## Problem
Starting with the line that has "542x312 pixels." and finishing with the line that has "Given: Open the Home page link", set down each line below exactly. Pictures are not copied.

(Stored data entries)

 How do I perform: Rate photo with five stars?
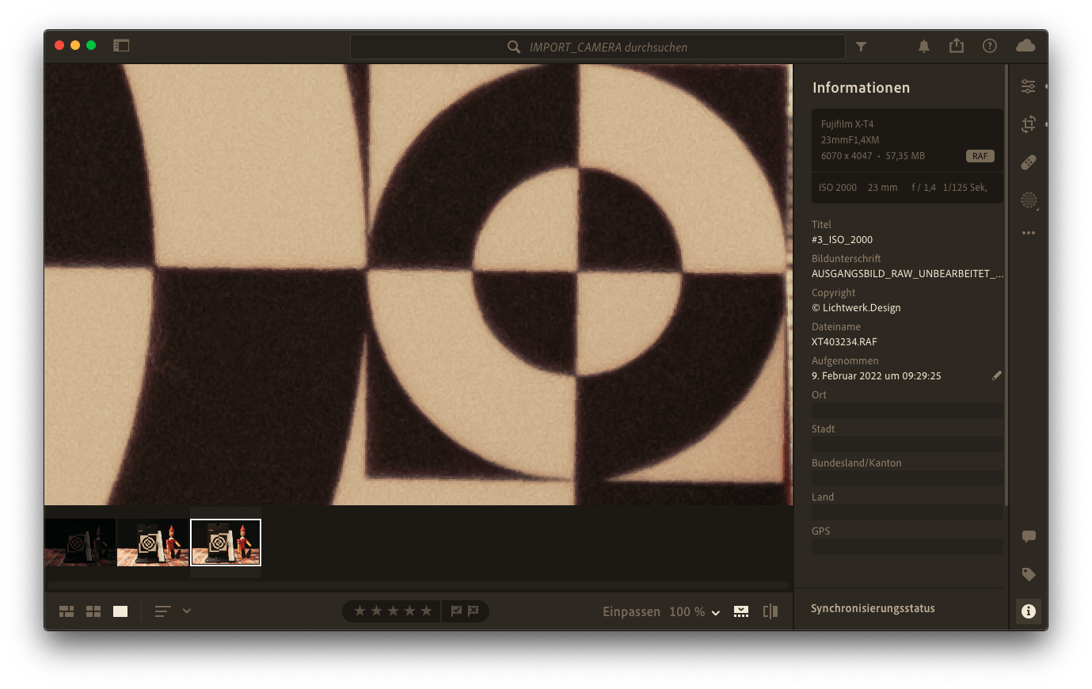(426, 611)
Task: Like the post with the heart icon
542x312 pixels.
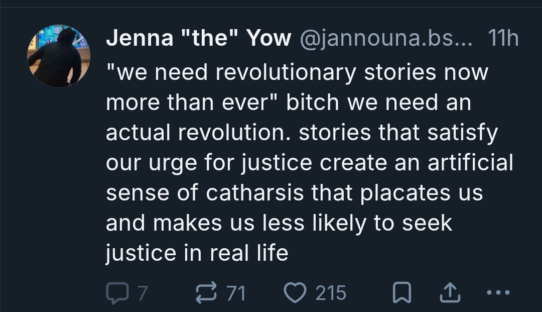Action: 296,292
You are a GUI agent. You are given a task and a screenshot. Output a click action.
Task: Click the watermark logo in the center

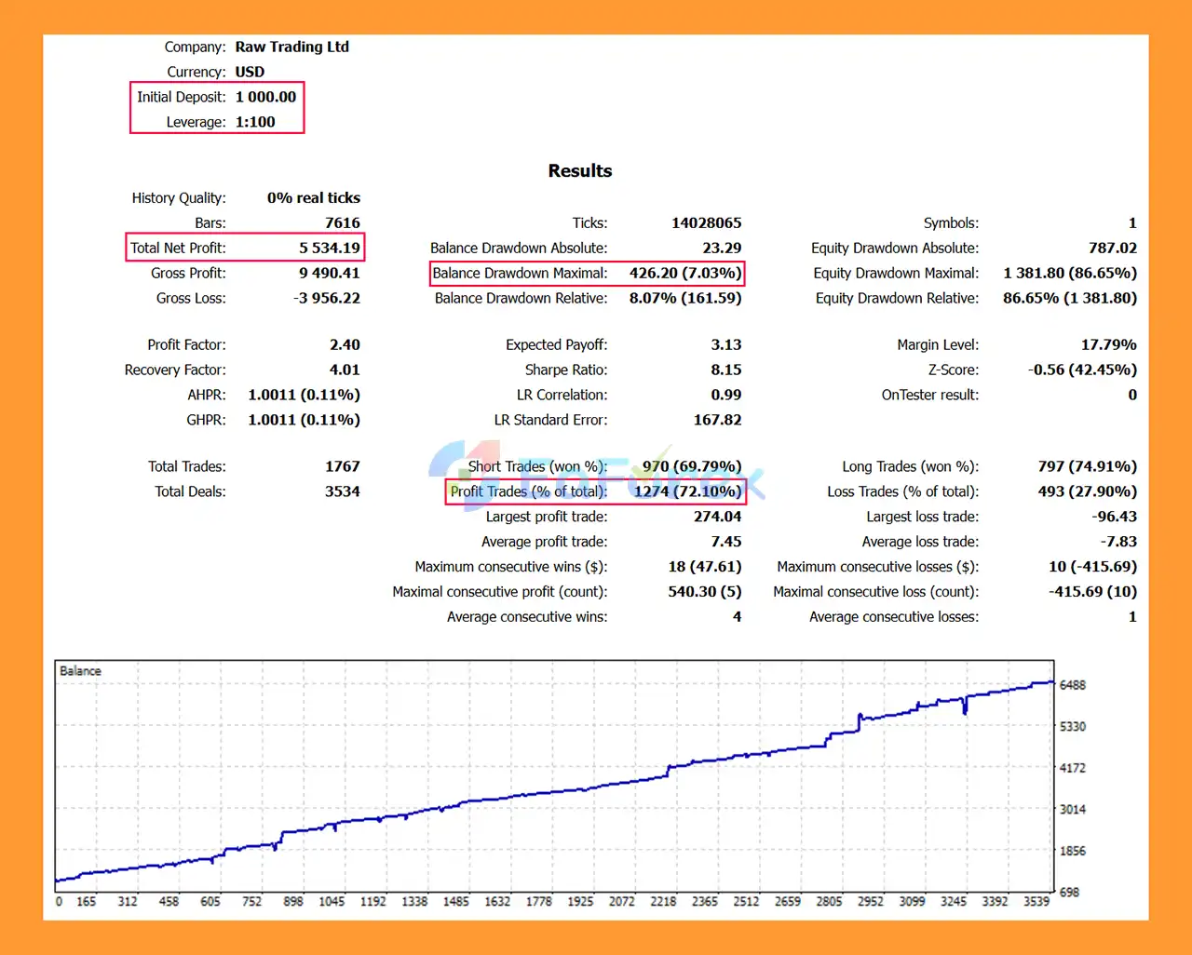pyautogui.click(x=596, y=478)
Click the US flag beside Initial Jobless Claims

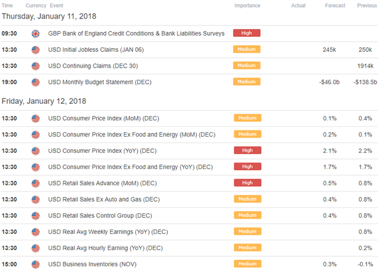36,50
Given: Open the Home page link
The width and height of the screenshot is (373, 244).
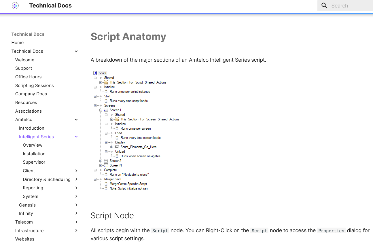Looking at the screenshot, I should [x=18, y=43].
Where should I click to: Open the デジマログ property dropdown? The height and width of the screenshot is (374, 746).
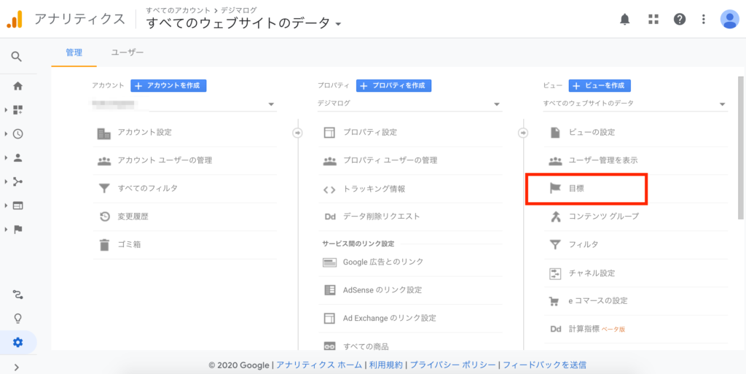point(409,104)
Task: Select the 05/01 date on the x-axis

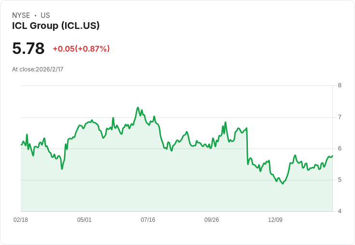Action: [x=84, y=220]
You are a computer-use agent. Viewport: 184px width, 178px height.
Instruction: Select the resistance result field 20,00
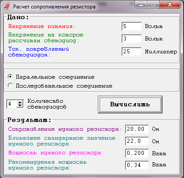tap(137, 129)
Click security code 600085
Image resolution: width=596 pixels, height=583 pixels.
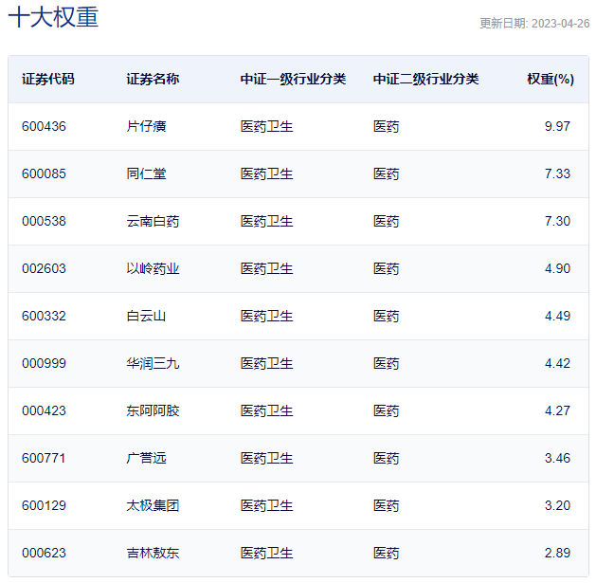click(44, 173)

---

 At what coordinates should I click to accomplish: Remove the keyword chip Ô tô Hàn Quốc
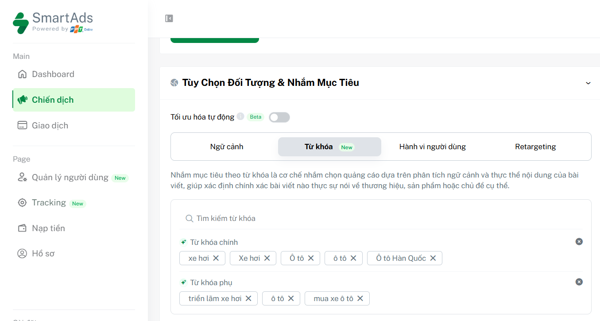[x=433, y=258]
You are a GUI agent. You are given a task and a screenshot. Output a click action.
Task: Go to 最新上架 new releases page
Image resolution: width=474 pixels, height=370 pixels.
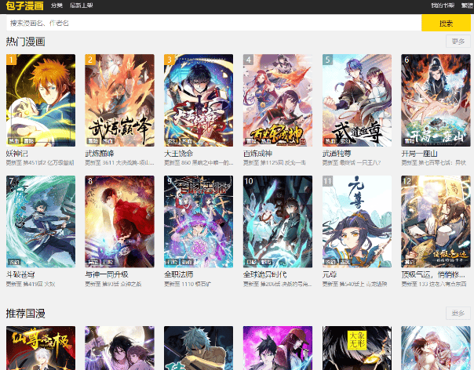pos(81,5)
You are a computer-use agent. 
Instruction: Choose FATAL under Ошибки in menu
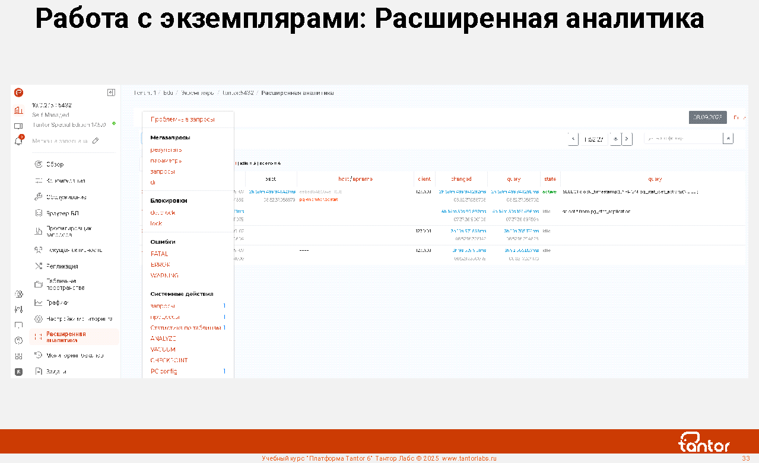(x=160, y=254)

--

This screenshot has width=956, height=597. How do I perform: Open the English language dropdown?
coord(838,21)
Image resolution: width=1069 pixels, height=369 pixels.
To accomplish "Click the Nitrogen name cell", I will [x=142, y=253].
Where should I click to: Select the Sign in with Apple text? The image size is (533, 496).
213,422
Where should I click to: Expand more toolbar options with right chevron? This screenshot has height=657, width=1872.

## Reply to the task
542x312 pixels.
Action: 296,292
You are a GUI agent. You are given a task and a screenshot. Output a click action.
Task: Click the watermark logo in the center

pyautogui.click(x=596, y=478)
Click the US flag beside Initial Jobless Claims

36,50
Given: Open the Home page link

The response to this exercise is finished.